User interface system 309 may include a mouse, a voice input device, a touch input device for receiving a touch gesture from a user, a motion input device for detecting non-touch gestures and other motions by a user, and other comparable input devices and associated processing elements capable of receiving user input from a user. Output devices such as a display, speakers, haptic devices, and other types of output devices may also be included in user interface system 309. In some cases, the input and output devices may be combined in a single device, such as a display capable of displaying images and receiving touch gestures. The aforementioned user input and output devices are well known in the art and need not be discussed at length here. User interface system 309 may also include associated user interface software executable by processing system 301 in support of the various user input and output devices discussed above. Separately or in conjunction with each other and other hardware and software elements, the user interface software and devices may support a graphical user interface, a natural user interface, or the like. User interface system 309 may be omitted in some examples.

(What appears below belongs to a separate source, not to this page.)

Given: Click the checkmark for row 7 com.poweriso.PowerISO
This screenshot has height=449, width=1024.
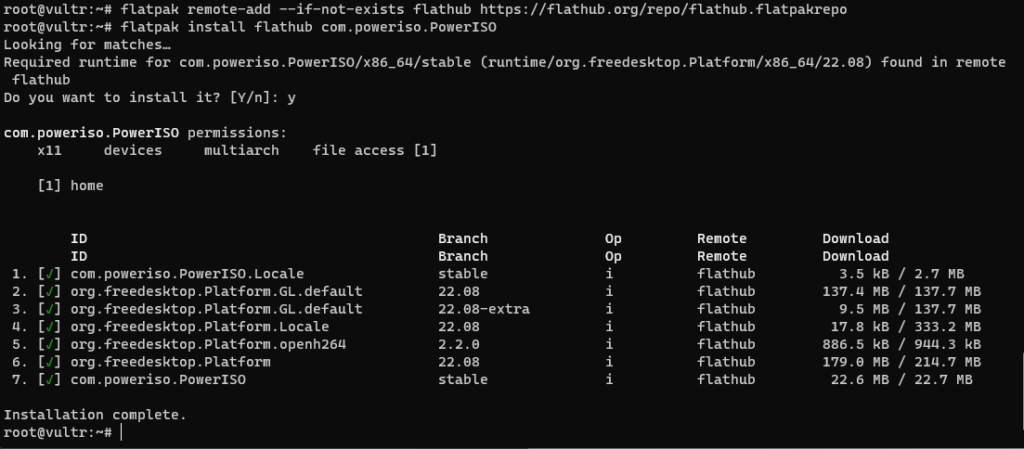Looking at the screenshot, I should (x=50, y=380).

In one operational example, a garbage collection process is executed to discover an unreferenced data block in a list of allocated blocks for a virtual disk file. A garbage collection process is commonly used to find and free unreferenced data blocks, which are no longer in use or referenced in the list of allocated blocks. The garbage collection process typically accesses the list of allocated blocks for the virtual disk file to identify unreferenced data blocks and alters metadata to mark at least one unreferenced data block that no longer contains live content and is thus reusable. In this manner, the garbage collection process effectively finds and frees these unreferenced data blocks from the allocated blocks list.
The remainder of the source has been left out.